*** Opening of Extracted records ***

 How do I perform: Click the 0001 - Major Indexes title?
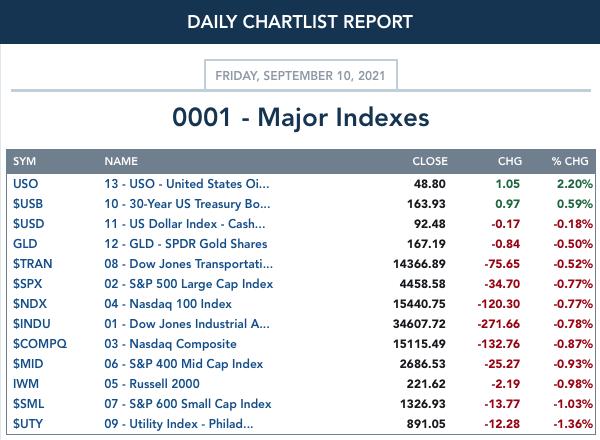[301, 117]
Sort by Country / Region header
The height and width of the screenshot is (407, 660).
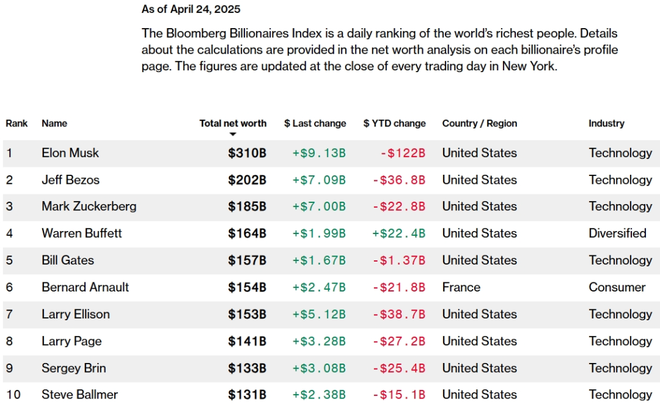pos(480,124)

*** Close of Extracted records ***

Keep the pictures out and transcribe the entries exactly.

■ Answer to this problem ■
 How do I perform: Click the 0001 - Major Indexes title?
[301, 117]
Sort by Country / Region header
The height and width of the screenshot is (407, 660).
pos(480,124)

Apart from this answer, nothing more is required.